Of other, less conspicuous, elements, a number of archaic forms can be mentioned — including some similarities with the Italian Jewish and Western Ashkenazi traditions. Such elements include the shorter form of the Birkat hammazon which can be found in the older Amsterdam and Hamburg/Scandinavian traditions. The Livorno (Leghorn) tradition, however, includes many of the cabbalistic additions found in most other Sephardi traditions. The current London minhag is generally close to the Amsterdam minhag, but follows the Livorno tradition in some details — most notably in the Birkat hammazon.

 
Ashkibenu (Hashkiveinu) and Yigdal from the Spanish and Portuguese Jews’ Congregation in London, harmonised by Emanuel Aguilar.

Music

History

The ritual music of the Spanish and Portuguese Jews differs from other Sephardi music in that it is influenced by Western European Baroque and Classical music to a relatively high degree. Already in 1603, the sources tell us that harpsichords were used in the Spanish and Portuguese synagogues in Hamburg. Particularly in the Amsterdam community, but to some degree also in Hamburg and elsewhere, there was a flourishing of classical music in the synagogues in the 1700s. Important composers of the time include Abraham de Casseres, Christoph Giuseppe Lidarti and others.

Choirs

Already in the 17th century, choirs were used in the service on holidays in the Amsterdam community. This custom was introduced in London in the early 1800s. In most cases, the choirs have consisted only of men and boys, but in Curaçao, the policy was changed to allow women in the choir (in a separate section) in 1863.

Pipe organs

Some places, notably in France (Bordeaux, Bayonne), USA and the Caribbean (Curaçao), pipe organs came into usage in the course of the 19th century — a practice which was viewed as more acceptable amongst Spanish and Portuguese Jews than in most other traditional and Orthodox Sephardi and Ashkenazi communities. The general rule was that the organ would not be played on Shabbat. In Curaçao the use of the organ on Shabbat was eventually also accepted, as long as the organ player was not Jewish. There is no organ in the London and Amsterdam synagogues.

Current practice

The cantorial style of the Spanish and Portuguese Jews adheres to the general Sephardi principle that every word is sung out loud and that most of the ritual is performed communally rather than solistically. The ḥazzán’s rôle is typically one of guiding the congregation rather than being a soloist. Thus, there is traditionally a much stronger emphasis on correct diction and knowledge of the musical minhág than on the solistic voice quality. In the parts of the service where the ḥazzán would traditionally have a more solistic rôle, the basic melodies are embellished according to the general principles of Baroque performance practice. Two- and three-part harmony is relatively common, and E. Seroussi has shown that the harmonies are a reflection of more complex, four-part harmonies in written sources from the 18th century.

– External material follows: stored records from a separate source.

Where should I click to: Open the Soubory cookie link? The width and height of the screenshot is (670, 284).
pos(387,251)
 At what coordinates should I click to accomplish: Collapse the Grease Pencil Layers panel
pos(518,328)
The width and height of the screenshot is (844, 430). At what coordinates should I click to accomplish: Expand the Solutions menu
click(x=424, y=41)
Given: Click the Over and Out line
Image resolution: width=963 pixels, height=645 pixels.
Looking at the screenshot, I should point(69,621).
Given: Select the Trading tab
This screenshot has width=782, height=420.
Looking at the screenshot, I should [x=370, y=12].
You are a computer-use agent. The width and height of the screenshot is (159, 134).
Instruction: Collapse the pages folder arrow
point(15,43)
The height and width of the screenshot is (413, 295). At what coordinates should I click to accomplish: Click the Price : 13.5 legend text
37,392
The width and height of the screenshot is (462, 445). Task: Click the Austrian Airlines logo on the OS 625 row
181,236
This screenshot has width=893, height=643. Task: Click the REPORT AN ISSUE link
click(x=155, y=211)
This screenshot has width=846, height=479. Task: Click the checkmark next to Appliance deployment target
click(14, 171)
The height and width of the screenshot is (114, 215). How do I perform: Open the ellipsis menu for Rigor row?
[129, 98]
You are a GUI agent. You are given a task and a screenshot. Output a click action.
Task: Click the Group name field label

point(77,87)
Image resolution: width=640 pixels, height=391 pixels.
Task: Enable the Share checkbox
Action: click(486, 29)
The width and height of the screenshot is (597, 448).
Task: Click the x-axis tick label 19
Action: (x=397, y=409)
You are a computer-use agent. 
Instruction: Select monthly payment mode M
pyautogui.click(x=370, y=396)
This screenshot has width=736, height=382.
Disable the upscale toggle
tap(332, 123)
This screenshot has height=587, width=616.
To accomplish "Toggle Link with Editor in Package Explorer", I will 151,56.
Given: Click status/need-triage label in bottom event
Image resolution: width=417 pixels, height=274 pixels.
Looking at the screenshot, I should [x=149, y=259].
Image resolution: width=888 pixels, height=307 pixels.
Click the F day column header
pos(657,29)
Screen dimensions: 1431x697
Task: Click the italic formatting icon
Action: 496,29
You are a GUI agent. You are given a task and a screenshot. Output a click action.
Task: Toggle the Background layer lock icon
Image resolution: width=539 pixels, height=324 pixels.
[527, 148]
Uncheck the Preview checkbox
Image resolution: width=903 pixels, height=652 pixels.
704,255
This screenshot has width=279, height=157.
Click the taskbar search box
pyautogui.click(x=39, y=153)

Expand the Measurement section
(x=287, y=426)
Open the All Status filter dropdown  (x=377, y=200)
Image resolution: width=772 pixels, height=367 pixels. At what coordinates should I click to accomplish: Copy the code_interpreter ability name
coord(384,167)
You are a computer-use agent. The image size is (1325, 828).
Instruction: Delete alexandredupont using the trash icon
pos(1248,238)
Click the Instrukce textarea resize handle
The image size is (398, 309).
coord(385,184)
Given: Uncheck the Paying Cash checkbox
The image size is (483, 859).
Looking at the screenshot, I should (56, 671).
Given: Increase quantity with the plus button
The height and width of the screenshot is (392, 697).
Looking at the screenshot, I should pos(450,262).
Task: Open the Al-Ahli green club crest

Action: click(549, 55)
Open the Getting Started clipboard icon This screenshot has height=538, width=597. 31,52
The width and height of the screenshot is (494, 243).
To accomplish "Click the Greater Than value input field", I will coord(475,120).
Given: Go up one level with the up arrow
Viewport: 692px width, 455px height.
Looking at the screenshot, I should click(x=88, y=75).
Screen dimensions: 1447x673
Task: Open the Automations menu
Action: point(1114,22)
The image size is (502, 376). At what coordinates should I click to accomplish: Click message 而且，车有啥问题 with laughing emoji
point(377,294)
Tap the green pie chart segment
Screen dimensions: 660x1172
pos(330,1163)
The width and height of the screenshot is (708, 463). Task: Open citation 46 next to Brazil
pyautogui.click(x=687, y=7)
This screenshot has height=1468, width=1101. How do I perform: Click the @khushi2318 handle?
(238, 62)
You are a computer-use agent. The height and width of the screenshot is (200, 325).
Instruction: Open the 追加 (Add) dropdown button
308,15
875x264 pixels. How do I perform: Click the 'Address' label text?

The recitative style of the central parts of the service, such as the Amidah, the Psalms and the cantillation of the Torah is related to that of other Sephardi and Mizrahi communities, its affinities being with the more conservative Babylonian and Moroccan traditions, rather than the Syrian and Judaeo-Spanish traditions which have been more heavily influenced by popular Mediterranean and Arabic music. One reason for this may be that Spanish and Portuguese communities traditionally recruited their ḥazzanim from Gibraltar and Northern Morocco.

In other parts of the service, and in particular on special occasions such as the festivals, Shabbat Bereshit and the anniversary of the founding of the synagogue, the traditional tunes are often replaced by metrical and harmonized compositions in the Western European style. This is not the case on Rosh Hashana and Kippúr (Yom Kippur), when the whole service has a far more archaic character.

Synagogues

 
Interior of the Amsterdam Esnoga: We see the tebáh (reader’s platform) in the foreground, and the Hekhál (Ark) in the background.

Most Spanish and Portuguese synagogues are, like those of the Italkim and the Romaniotes, characterised by a bipolar layout, with the tebáh (bimah) near the opposite wall of the Hekhál (Ark). The Hekhál has its parokhet (curtain) inside its doors, rather than outside. The sefarim (Torah scrolls) are usually wrapped in a very wide mantle, quite different from the cylindrical mantles used by most Ashkenazi Jews. Tikim — wooden or metal cylinders around the sefarim — are usually not used, though it is reported that these were in use in the Portuguese Jewish community in Hamburg.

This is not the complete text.